The Ballarat Heritage Weekend program

BALLARAT annually turns back the clock this weekend in May to celebrate our outstanding buildings and opulent cultural heritage. The best stories of Ballarat are those that can still be told today by the people who grew up here.
Born in Sebastopol on August 3, 1917, George Albert Prolongeau was the sixth child of John and Alice Prolongeau. His childhood memories of growing up in South Ballarat, despite being hard, were some of the best times of his life.
Now that I am 95 years of age, I feel qualified to write this brief note telling of the transformation, i.e. the changes and practices, which have taken place since I was a young boy.
I was born in my parent's small cottage in Sebastopol, Ballarat in March 1917, the 230th anniversary year of the French Revolution. My parents lovingly cared for me as best they were able. I started school at the age of four and a half years; I lived only forty yards from the school. It was the only school I ever attended.
I started working in the family goldmine before I turned fourteen years of age. This was in the depression years - a poverty not experienced in Australia today. Bread cost five pence per loaf, we grew our own vegetables, the grocer, in his horse and jinker, called in for the order and delivered the groceries the next day, the butcher came around in a box like cart pulled by his horse. Windfall apples were three pence and a meat pie four pence.

It was a time of wood fires and kerosene lamps. Saturday night was bath night in a tub on the kitchen floor. I had my first ride in a motor car when I was nine years old. Petrol cost one shilling and sixpence per gallon and you could by two four gallon tins of the colourless fuel that came packed in a box.
I was also lucky enough to be a passenger on a train to Buninyong from Ballarat, which only a few people can say as it closed to passengers in 1930. It was known as the Bunny Hop Line.

DATA PROVIDED
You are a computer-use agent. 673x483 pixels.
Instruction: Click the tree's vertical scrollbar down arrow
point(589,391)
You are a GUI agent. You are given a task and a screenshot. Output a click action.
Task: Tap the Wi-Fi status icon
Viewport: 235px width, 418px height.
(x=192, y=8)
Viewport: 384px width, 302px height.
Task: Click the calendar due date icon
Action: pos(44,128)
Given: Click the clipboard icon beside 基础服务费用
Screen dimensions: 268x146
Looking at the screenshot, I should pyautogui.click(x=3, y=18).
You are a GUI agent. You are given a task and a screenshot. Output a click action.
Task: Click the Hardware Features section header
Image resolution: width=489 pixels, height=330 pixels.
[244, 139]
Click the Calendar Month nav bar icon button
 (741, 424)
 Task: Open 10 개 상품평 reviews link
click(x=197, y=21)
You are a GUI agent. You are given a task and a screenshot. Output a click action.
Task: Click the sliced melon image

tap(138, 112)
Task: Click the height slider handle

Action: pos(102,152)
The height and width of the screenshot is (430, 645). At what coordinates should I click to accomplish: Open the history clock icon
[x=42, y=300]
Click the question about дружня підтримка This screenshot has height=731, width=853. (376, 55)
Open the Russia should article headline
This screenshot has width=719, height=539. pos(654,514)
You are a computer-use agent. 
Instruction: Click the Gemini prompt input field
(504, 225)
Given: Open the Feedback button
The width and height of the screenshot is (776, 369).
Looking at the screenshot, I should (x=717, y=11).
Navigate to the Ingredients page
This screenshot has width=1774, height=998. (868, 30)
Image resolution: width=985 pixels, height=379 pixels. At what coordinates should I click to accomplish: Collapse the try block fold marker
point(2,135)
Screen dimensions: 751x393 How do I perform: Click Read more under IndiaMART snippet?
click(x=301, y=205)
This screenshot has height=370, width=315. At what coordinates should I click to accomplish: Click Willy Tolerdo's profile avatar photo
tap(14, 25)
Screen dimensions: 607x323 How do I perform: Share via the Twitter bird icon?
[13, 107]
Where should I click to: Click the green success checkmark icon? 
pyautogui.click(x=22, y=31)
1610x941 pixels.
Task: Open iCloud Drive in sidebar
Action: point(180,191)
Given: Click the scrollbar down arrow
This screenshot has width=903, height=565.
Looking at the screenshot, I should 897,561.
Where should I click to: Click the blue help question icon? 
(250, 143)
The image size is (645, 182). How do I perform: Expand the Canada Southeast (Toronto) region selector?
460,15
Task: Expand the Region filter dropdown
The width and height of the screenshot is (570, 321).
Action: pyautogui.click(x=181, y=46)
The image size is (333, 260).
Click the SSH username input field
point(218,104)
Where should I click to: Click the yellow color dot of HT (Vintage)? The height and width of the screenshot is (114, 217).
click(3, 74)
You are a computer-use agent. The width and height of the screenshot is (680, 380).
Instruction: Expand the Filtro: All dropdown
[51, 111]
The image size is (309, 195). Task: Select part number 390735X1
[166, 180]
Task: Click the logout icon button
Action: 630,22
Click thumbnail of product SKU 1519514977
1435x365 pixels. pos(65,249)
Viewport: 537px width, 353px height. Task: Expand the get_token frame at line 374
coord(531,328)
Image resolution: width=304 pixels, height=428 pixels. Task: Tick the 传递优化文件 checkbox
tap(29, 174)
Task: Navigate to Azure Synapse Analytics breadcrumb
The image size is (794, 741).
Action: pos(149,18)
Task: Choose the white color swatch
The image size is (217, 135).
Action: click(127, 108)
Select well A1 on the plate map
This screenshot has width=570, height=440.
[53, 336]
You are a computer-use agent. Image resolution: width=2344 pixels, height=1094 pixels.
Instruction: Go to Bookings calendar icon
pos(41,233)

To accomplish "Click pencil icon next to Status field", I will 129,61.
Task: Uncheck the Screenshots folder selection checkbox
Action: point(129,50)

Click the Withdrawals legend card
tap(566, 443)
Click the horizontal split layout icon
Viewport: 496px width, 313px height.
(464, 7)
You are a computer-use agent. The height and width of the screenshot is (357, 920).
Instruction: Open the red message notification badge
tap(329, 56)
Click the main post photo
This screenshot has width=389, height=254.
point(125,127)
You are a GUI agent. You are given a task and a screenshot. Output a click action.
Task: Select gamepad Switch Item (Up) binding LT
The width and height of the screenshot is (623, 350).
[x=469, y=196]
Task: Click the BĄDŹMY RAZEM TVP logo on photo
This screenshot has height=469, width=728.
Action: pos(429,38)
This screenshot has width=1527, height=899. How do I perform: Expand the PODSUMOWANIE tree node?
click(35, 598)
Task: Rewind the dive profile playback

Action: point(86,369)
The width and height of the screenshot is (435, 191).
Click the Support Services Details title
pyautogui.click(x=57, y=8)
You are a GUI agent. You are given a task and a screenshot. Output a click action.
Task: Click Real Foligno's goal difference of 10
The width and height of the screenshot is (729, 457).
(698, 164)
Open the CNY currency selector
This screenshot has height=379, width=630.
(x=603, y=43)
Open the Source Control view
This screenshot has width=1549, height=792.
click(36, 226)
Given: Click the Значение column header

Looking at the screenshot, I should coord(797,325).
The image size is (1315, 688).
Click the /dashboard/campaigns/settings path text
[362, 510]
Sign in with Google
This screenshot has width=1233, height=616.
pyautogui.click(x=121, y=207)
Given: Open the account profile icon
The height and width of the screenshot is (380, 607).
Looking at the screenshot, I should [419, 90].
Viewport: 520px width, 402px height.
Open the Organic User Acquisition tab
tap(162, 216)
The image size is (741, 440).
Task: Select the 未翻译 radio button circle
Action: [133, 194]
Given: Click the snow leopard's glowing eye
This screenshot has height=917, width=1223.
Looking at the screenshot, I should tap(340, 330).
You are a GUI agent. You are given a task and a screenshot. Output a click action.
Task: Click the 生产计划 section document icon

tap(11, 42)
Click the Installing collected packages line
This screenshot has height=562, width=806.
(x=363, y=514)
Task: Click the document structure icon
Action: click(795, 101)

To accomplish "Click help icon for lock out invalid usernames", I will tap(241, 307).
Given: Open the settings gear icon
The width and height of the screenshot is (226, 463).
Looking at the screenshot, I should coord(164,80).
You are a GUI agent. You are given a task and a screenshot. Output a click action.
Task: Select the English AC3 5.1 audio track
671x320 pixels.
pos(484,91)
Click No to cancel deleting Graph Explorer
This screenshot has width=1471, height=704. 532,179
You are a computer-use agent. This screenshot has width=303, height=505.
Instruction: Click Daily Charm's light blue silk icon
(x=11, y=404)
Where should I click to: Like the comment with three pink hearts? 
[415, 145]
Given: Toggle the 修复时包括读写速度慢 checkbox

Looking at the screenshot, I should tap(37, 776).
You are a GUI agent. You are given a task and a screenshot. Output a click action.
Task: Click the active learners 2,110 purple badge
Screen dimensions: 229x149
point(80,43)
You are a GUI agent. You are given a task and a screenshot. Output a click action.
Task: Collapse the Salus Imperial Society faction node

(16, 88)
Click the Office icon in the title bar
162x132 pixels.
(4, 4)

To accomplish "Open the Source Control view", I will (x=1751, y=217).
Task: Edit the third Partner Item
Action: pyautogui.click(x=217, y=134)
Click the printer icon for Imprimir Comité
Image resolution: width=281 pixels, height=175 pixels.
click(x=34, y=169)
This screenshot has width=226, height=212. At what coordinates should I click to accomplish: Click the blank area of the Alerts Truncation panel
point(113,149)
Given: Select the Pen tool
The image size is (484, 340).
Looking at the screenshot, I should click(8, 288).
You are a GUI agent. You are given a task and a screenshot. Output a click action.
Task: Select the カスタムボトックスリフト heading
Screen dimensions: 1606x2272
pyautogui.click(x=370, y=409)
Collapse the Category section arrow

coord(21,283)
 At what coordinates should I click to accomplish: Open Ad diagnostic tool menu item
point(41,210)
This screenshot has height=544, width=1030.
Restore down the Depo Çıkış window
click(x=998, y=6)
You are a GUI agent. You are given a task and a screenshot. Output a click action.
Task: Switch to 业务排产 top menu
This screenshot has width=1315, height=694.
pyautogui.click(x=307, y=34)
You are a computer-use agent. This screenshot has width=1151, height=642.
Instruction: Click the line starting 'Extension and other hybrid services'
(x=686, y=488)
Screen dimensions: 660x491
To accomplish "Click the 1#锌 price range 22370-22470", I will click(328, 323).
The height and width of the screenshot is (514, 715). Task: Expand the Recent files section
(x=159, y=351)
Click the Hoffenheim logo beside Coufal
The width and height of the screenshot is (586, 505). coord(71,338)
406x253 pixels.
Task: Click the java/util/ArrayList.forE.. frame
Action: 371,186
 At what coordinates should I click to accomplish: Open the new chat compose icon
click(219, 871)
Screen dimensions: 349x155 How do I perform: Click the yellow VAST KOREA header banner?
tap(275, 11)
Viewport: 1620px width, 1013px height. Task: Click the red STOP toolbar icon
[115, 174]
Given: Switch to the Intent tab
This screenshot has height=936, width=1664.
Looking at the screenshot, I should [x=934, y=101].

EXERCISE REQUIREMENTS
**A.** Quote the Ballarat memoir between "I was born in" and "pie four pence.", inclusive.
**B.** Judge whether each statement agrees with the Ballarat memoir, answering yes or no and quoting the deciding words: (i) The writer attended more than one school. (ii) Bread cost five pence per loaf. (iii) The line to Buninyong closed to passengers in 1930.
This data comes from a different source.

ANSWERS TO THE TASKS
**A.**
I was born in my parent's small cottage in Sebastopol, Ballarat in March 1917, the 230th anniversary year of the French Revolution. My parents lovingly cared for me as best they were able. I started school at the age of four and a half years; I lived only forty yards from the school. It was the only school I ever attended.
I started working in the family goldmine before I turned fourteen years of age. This was in the depression years - a poverty not experienced in Australia today. Bread cost five pence per loaf, we grew our own vegetables, the grocer, in his horse and jinker, called in for the order and delivered the groceries the next day, the butcher came around in a box like cart pulled by his horse. Windfall apples were three pence and a meat pie four pence.

**B.**
(i) No: "It was the only school I ever attended."
(ii) Yes: "Bread cost five pence per loaf"
(iii) Yes: "it closed to passengers in 1930"